Police described Rodriguez as 5-foot-9 and 155 pounds with a large scar running from his left ear to the middle of his throat and two tattoos: “Kiera” on his left arm and “Scorpio” on his right arm.

Police investigating a string of assaults in the area dating to early October said last month that through DNA they had linked the deaths of three women: Elaine Goldberg and Nicole Piacentini, both of Philadelphia, and Casey Mahoney, of East Stroudsburg, about 100 miles north. The women, all in their 20s, had struggled with drug addiction.

The bodies of the three women were found between early November and mid-December in vacant lots within a 10-block radius.

Three other women reported surviving sexual assaults in the area. Two of them said they were choked into unconsciousness. None of the surviving victims had been shown Rodriguez’s photo, but Clark said that would be done.

The attacks took place in a stretch of Kensington known for open prostitution and drugs, although an influx of artists and young homebuyers has made parts of the neighborhood a bit trendier in recent years.

Earlier, authorities had only a composite sketch and grainy surveillance photo of a possible suspect in the Kensington Strangler case.

One of the hundreds of posts on a Facebook page titled “Catch the Kensington Strangler, before he catches someone you love” falsely identified a suspect, drawing an angry crowd to his house. He called police, who cleared him and scolded residents.

A year earlier in Kensington, a man suspected of raping an 11-year-old girl was severely beaten by angry neighbors who recognized him from a police photo. He later was charged and pleaded guilty.

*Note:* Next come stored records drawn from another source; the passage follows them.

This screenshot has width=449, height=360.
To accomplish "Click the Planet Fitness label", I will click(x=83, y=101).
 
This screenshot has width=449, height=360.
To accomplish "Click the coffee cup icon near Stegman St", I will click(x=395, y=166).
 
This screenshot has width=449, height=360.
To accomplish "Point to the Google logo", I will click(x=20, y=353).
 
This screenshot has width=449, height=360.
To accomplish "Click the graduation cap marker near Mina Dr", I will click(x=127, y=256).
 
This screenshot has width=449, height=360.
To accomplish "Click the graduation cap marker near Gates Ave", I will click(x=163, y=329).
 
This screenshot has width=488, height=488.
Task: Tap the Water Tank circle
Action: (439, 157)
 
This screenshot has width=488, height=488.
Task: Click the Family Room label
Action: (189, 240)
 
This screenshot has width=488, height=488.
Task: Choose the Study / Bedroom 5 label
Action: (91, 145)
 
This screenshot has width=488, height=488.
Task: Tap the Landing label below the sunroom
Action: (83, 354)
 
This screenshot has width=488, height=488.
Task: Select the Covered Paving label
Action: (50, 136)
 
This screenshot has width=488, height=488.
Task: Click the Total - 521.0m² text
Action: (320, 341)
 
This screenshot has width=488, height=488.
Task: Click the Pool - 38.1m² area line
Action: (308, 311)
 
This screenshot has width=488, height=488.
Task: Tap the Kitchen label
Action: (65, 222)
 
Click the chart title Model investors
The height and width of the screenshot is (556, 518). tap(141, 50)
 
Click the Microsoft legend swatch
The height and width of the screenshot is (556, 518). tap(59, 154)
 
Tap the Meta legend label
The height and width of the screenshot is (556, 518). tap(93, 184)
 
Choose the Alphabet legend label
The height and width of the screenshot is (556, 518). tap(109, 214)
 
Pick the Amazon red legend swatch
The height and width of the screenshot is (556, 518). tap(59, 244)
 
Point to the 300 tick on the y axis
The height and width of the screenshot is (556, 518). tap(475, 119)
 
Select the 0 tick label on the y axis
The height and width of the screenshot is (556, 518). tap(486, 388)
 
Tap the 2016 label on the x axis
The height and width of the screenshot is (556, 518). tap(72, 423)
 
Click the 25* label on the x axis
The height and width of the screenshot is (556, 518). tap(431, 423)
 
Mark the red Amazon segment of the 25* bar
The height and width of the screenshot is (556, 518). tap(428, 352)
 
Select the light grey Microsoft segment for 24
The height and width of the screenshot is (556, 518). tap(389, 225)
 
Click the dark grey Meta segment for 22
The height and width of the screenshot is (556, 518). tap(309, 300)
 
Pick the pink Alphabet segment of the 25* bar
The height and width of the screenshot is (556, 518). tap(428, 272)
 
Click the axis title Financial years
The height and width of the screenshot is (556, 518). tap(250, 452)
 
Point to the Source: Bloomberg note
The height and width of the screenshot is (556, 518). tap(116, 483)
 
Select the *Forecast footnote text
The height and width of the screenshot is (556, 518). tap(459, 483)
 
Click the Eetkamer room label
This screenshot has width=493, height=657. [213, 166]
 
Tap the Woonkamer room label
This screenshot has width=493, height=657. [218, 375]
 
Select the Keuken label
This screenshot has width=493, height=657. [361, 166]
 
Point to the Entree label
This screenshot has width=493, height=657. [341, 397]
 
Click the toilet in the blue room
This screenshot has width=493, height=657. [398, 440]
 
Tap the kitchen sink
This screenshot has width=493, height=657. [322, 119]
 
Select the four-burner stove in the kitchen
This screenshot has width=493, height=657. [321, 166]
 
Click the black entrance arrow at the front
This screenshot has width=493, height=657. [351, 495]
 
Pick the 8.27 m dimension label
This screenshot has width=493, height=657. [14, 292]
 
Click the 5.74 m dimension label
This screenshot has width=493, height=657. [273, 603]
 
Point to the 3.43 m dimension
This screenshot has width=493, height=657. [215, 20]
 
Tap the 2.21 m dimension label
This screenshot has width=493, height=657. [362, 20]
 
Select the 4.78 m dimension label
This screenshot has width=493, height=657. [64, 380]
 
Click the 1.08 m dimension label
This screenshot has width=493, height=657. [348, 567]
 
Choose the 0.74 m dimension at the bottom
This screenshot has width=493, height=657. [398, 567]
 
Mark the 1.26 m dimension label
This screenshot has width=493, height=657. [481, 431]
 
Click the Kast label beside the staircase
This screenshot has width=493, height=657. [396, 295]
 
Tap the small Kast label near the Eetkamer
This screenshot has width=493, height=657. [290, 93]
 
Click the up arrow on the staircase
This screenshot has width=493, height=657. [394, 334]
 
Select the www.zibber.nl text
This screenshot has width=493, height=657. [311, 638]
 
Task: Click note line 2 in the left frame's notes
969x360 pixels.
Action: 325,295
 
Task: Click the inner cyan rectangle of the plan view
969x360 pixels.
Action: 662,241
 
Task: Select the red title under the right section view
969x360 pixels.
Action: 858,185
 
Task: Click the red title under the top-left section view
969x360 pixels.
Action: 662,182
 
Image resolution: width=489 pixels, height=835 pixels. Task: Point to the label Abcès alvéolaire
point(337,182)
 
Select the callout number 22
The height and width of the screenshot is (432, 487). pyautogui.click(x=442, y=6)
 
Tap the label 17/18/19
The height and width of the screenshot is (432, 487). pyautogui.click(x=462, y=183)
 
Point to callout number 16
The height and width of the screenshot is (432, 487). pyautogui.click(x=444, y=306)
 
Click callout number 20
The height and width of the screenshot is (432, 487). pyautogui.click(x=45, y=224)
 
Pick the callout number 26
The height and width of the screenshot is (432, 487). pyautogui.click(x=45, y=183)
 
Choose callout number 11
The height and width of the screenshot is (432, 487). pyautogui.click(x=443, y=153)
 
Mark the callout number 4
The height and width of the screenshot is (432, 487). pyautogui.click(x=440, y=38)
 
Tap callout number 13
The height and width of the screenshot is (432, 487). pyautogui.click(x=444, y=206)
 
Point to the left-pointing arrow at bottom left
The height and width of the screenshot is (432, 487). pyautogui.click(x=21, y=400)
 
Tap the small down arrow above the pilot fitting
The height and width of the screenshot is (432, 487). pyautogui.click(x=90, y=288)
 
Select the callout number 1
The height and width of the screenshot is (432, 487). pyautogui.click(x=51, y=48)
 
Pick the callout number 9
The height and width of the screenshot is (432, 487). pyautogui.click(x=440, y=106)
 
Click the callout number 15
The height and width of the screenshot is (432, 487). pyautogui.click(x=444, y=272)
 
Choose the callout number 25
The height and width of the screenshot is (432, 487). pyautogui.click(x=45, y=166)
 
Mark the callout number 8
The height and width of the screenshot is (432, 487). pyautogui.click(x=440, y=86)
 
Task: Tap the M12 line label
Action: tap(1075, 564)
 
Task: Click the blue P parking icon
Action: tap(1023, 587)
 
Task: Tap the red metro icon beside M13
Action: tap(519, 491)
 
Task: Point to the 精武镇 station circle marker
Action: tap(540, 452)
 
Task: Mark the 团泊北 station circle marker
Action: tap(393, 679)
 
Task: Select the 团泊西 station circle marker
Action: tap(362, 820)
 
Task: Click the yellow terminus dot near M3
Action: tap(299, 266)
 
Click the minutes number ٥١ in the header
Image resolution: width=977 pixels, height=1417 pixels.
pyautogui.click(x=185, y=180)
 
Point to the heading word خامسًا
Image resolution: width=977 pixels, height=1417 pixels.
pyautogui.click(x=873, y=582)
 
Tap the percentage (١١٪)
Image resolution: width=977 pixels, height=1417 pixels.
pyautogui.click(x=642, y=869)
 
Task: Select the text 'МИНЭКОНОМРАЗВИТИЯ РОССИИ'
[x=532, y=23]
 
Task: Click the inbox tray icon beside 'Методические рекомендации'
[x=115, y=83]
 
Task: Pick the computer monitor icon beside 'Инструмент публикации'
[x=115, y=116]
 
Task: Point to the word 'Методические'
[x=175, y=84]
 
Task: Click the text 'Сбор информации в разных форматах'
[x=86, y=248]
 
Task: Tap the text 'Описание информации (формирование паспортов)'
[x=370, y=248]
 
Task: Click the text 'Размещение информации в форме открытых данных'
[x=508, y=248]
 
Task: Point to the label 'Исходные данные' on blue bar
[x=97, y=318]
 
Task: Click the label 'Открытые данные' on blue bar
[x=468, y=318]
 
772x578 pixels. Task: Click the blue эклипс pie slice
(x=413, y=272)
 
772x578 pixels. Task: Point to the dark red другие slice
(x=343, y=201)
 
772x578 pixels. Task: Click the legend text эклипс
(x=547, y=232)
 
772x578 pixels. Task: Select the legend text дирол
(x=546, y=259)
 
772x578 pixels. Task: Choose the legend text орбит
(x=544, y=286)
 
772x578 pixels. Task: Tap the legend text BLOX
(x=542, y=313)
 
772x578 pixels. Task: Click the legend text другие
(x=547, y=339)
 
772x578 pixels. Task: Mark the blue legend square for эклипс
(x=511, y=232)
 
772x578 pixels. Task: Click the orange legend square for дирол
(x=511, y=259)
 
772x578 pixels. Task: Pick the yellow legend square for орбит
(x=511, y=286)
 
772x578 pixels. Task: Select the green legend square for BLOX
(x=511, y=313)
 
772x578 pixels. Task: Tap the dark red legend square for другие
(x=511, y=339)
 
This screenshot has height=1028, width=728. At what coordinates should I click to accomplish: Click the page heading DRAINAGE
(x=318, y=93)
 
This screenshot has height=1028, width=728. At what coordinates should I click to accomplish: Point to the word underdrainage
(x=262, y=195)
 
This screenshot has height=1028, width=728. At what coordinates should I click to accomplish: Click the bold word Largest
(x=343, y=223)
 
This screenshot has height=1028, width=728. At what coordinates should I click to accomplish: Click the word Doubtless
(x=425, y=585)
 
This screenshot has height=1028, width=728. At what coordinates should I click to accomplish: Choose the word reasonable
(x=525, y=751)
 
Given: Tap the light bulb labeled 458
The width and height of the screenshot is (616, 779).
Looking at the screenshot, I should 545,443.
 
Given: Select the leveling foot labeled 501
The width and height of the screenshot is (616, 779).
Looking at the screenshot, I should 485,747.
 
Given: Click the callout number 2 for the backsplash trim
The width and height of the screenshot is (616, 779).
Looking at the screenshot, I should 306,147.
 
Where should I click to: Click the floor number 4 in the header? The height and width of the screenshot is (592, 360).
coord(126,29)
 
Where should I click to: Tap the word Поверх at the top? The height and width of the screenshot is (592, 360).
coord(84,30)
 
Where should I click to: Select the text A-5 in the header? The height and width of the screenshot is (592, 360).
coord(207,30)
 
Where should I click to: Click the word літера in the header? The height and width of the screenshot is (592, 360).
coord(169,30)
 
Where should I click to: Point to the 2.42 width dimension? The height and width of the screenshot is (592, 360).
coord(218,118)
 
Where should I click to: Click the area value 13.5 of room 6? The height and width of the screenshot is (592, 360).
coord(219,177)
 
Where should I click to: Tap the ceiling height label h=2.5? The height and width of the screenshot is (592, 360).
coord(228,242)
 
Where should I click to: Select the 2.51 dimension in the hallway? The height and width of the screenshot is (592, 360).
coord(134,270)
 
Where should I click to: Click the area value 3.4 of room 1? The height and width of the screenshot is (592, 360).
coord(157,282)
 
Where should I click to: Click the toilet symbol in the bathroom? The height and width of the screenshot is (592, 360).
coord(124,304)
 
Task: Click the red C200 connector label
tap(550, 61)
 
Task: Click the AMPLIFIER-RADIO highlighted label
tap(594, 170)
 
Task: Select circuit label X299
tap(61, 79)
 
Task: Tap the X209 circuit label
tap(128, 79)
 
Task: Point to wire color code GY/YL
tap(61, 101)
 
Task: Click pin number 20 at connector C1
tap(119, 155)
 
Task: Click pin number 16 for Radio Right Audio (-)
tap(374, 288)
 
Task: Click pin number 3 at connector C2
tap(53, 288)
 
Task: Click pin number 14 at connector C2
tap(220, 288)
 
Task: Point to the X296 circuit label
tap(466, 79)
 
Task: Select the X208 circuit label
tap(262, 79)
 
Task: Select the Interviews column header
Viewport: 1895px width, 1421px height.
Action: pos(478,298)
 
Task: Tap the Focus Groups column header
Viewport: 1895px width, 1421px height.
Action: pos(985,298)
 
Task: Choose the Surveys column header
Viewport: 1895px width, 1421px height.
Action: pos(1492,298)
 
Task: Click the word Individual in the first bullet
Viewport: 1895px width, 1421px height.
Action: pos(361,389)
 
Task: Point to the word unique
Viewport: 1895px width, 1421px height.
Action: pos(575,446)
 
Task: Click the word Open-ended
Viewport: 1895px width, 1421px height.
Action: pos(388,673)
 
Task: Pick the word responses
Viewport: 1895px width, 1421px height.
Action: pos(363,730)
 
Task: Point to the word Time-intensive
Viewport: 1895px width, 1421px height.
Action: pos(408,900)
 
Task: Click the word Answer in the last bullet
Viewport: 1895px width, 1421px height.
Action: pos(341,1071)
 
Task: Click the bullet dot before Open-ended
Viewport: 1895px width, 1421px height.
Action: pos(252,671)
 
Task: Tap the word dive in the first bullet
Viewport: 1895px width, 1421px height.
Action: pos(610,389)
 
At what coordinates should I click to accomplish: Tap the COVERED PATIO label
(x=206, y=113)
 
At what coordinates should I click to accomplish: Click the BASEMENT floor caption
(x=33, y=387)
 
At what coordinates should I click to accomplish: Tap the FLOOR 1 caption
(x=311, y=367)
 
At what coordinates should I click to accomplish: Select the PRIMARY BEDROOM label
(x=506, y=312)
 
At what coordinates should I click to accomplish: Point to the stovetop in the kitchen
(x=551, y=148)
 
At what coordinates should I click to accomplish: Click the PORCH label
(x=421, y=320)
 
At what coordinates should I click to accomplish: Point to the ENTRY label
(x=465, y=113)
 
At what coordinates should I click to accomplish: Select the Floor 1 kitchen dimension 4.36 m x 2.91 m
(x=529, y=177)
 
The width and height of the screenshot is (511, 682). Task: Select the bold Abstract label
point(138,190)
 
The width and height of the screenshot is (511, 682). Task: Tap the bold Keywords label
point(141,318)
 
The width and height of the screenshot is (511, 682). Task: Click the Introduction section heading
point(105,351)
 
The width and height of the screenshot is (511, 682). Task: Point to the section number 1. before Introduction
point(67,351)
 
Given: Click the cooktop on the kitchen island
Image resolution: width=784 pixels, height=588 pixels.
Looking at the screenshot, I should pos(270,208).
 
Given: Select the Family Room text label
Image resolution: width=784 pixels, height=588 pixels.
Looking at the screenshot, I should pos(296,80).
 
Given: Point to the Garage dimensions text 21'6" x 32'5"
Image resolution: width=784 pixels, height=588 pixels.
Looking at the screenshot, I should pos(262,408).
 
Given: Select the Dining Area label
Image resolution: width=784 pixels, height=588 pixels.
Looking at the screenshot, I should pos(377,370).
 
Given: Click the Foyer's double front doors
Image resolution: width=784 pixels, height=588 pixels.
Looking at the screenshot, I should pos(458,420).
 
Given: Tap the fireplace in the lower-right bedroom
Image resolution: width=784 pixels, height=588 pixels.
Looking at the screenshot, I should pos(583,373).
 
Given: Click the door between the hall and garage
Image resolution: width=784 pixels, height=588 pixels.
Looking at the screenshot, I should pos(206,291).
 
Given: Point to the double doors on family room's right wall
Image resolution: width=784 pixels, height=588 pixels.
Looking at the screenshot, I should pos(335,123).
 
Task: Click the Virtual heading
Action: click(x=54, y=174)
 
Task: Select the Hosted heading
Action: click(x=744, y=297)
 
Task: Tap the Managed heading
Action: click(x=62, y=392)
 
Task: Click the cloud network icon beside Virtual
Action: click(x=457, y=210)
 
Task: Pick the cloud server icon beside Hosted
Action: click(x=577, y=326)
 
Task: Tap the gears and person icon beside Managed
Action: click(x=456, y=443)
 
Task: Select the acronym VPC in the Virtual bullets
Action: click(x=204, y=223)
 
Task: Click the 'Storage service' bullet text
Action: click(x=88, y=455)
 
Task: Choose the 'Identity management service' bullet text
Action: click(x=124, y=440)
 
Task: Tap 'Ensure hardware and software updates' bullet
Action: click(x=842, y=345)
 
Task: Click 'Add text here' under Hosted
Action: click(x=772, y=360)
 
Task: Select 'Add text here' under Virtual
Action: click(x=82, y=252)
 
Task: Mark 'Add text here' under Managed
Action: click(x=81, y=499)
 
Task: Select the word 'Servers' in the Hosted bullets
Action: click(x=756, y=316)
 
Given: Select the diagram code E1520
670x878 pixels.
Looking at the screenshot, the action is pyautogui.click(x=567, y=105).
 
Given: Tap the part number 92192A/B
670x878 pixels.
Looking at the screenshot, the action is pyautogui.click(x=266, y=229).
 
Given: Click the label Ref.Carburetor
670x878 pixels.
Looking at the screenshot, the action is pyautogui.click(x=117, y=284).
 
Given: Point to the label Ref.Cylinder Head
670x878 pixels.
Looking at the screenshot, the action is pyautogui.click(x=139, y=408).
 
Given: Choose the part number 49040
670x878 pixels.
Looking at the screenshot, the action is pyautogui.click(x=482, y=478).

In the stranglings case, Mayor Michael Nutter offered a $30,000 reward sponsored by the city and Citizens Crime Commission for information leading to the arrest and conviction of the perpetrator. Separately, the local Fraternal Order of Police and Councilman Frank DiCicco offered $7,000 for help simply leading to an arrest with a DNA match.

 

 

 

UPDATE, 6:45 p.m.: Police just announced that they have taken into custody Antonio Rodriguez, identified tonight as the Kensington Strangler. Rodriguez was picked up in a home on Mutter Street near Westmoreland in Kensington.

Police said they received a tip about his whereabouts just a few moments after a press conference announcing he was a suspect.

Source

 

Why am I not surprised that he was just released from prison?

We have to start re-evaluating our criminal sentencing and release programs.  Stop letting people out if they are still considered high risk, I don’t care if they “did the time”.